Ghezzi & Brian is an Italian motorcycle engineering firm and manufacturer based in Missaglia.

==History==
Ghezzi & Brian was founded in 1995 or 1996 by Giuseppe Ghezzi and Bruno (Brian) Saturno, both former racers, to develop racing motorcycles using twin-cylinder engines.

Starting in 1999, the company began to sell motorcycles for street use. A fundamental characteristic of all the Ghezzi & Brian machines is sportiness and personality derived from Moto Guzzi V layout twin-cylinder engines.

==Models==
The first model put in production is the SuperTwin 1100, derived from the Championship 1996 machine.

The Furia was called "close to streetfighter perfection" in a Motorcycle.com review.

The Pro-Thunder has been developed exclusively for participation in the American A.M.A. Championship. It has a Moto Guzzi 1225 cc motor.

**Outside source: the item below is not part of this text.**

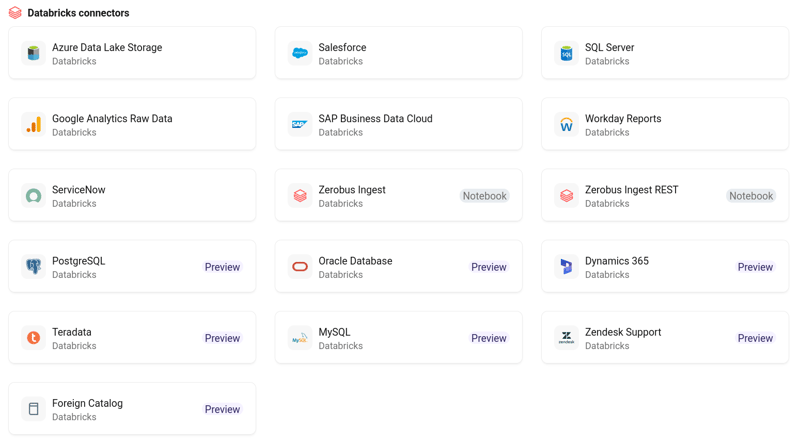Screen dimensions: 800x446
Task: Click the SQL Server icon
Action: point(566,54)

The Fionda was introduced in 2004.

In 2024, the firm introduced the Monza, a Moto Guzzi V11 kit optionally including a new swingarm and high compression pistons.

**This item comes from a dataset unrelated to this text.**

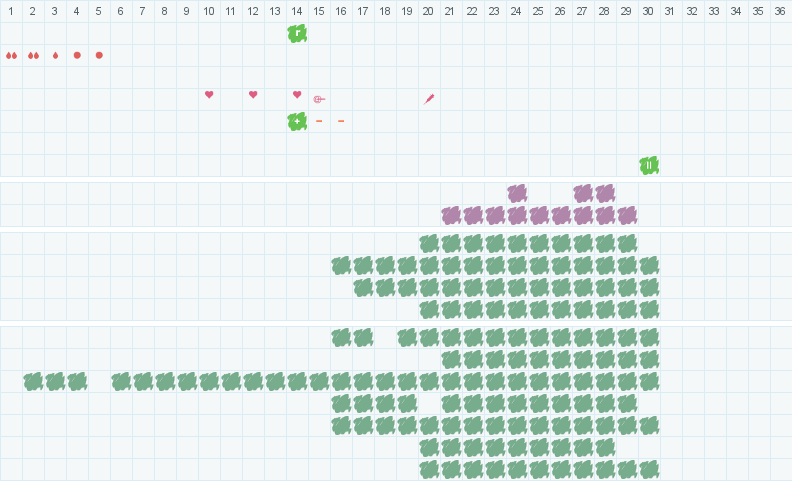Select the heart icon on day 14
Viewport: 792px width, 481px height.
297,94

==Engineering and tuning==
Ghezzi & Brian are active, beyond being a motorcycle manufacturer, also as:
- Engineering for the motorcycle industry. The activity began in 2002, and that has given rise to the Moto Guzzi MGS-01 Corsa.
- Tuning, dedicated particularly to Moto Guzzi but not exclusively to them. It also produces parts and chassis according to the customer's specifications.